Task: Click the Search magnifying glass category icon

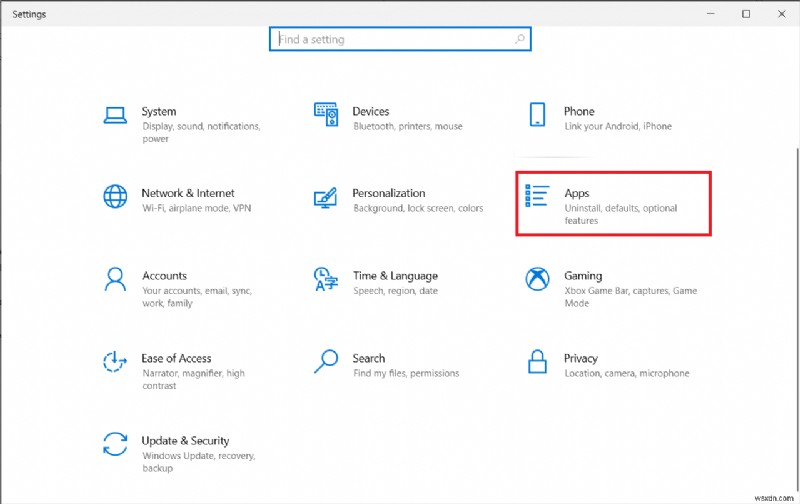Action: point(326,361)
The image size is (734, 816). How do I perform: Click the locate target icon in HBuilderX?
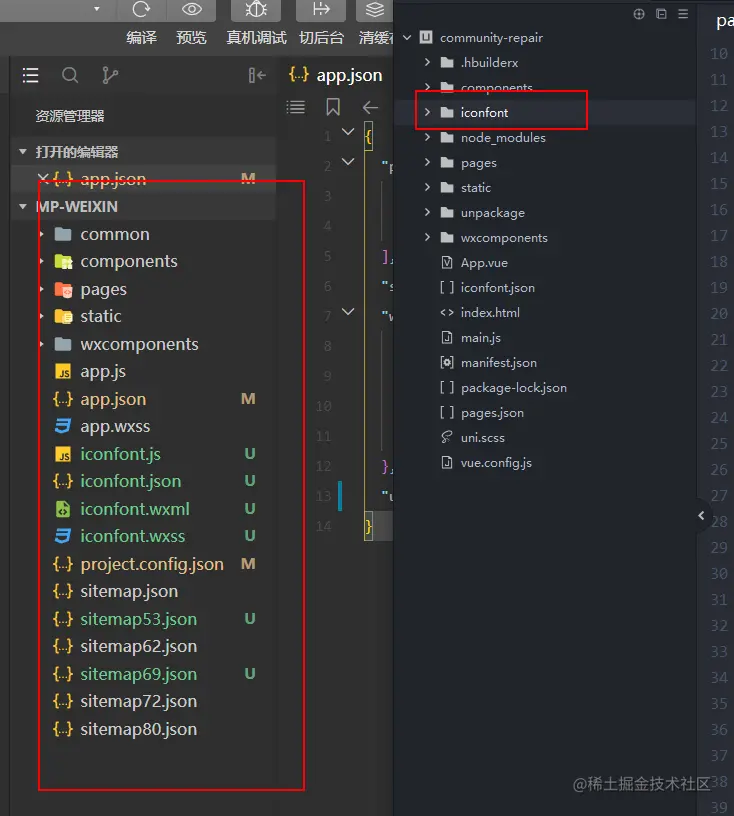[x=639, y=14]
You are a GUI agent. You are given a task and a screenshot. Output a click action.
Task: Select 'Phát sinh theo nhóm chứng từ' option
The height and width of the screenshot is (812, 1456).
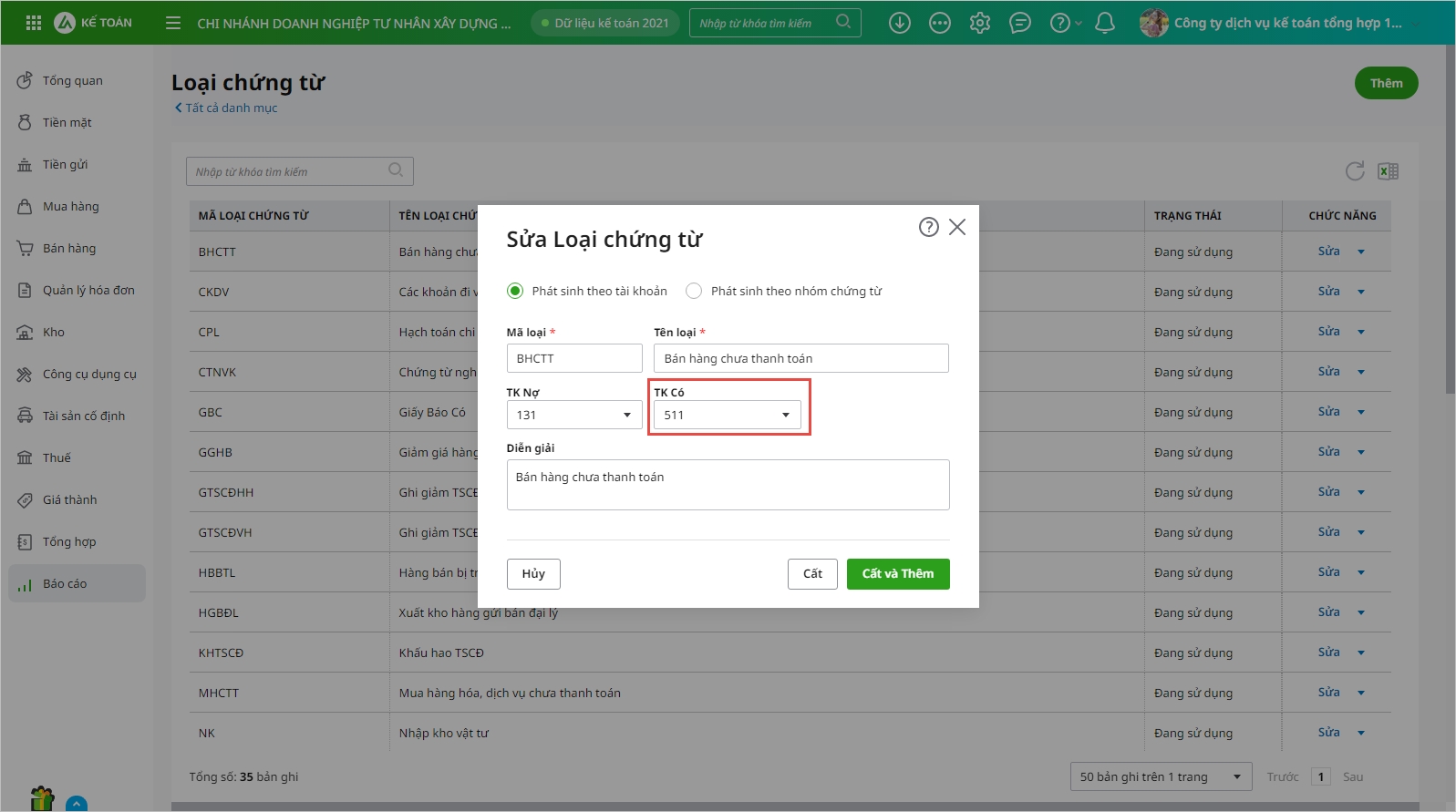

EXERCISE AIM =
Print the records exactly, every one. Leave out the pictures.

RESPONSE AREA =
Task: Click the Search magnifying glass category icon

Action: point(326,361)
The image size is (734, 816). How do I perform: Click the locate target icon in HBuilderX?
[x=639, y=14]
You are a GUI agent. You are given a task and a screenshot. Output a click action.
Task: Select 'Phát sinh theo nhóm chứng từ' option
The height and width of the screenshot is (812, 1456).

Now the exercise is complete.